Lei è autore, assieme a Bergoglio, di un libro di grande successo: Il cielo e la terra, scritto quando eravate a Buenos Aires. Come è nata e cosa ha rappresentato questa sfida?
L’idea di scrivere qualcosa insieme ce l’avevamo da tempo. È stato Bergoglio a dare l’impulso decisivo. Un giorno mi ha detto: “Andiamo Abraham, scriviamo questo libro”. Il risultato è un lavoro che vede un ebreo e un cristiano a confronto sui grandi temi dei nostri tempi: osservanza religiosa, eticità dei comportamenti, impegno nel sociale. Un confronto sviluppato su posizioni assolutamente paritarie, nel pieno rispetto e riconoscimento della dignità altrui.

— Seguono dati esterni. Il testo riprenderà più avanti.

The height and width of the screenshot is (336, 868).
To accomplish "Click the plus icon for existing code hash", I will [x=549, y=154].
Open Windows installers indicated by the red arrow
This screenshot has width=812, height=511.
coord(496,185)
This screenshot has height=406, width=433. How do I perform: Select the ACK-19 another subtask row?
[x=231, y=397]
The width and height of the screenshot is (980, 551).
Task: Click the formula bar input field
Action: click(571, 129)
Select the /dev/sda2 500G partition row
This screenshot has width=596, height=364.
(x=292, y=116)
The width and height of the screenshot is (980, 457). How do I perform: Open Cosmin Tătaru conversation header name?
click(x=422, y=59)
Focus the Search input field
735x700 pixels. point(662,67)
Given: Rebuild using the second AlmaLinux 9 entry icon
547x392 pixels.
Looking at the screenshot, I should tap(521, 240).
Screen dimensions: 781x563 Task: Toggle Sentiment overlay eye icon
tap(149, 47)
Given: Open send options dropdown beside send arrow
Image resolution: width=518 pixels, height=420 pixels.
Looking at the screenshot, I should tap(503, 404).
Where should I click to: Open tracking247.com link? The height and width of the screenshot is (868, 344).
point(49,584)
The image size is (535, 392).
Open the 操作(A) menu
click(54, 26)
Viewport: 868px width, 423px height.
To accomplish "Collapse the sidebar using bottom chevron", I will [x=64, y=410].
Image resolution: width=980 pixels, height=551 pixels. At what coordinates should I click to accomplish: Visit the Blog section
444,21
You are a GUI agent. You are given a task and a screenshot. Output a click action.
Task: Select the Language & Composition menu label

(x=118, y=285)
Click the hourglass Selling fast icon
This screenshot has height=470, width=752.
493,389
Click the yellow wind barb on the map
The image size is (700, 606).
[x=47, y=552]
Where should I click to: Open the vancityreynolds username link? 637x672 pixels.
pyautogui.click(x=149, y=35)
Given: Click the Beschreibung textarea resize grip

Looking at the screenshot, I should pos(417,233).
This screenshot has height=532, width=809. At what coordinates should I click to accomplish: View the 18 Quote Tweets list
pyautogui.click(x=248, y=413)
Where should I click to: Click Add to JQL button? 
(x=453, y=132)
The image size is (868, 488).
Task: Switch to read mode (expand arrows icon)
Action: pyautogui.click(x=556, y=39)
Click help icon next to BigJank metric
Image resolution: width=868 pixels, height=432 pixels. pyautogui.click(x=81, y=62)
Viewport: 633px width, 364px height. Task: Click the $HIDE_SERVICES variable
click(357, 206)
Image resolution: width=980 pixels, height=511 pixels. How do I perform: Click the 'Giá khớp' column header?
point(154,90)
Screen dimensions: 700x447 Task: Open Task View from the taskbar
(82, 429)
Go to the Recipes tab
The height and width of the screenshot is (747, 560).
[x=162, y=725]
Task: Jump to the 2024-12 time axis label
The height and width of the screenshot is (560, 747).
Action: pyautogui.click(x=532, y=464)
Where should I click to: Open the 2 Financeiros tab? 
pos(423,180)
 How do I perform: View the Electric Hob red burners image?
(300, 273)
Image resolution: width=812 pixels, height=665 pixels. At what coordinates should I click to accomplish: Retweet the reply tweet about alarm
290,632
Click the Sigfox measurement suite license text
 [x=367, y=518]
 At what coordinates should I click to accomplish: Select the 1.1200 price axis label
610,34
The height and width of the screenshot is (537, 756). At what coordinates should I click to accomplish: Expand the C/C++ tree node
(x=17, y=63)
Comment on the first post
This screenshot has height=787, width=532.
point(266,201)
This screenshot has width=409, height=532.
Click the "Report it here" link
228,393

Il libro risale al 2010. Si immaginava che di lì a poco il suo amico Jorge sarebbe diventato Papa?
Bergoglio era già un leader, un grande protagonista della Chiesa latino-americana. Dopo la conferenza dei vescovi del 2007, in occasione della quale ricevette molti consensi, mi confidò di percepire tangibilmente l’apprezzamento di tanti colleghi. Lo fece con estrema umiltà, in amicizia, senza vantarsene in alcun modo. Da allora ho sempre avuto la sensazione che, con un nuovo conclave, Bergoglio potesse essere il prescelto per guidare la Chiesa in questo momento storico ricco di insidie, ma anche di formidabili opportunità.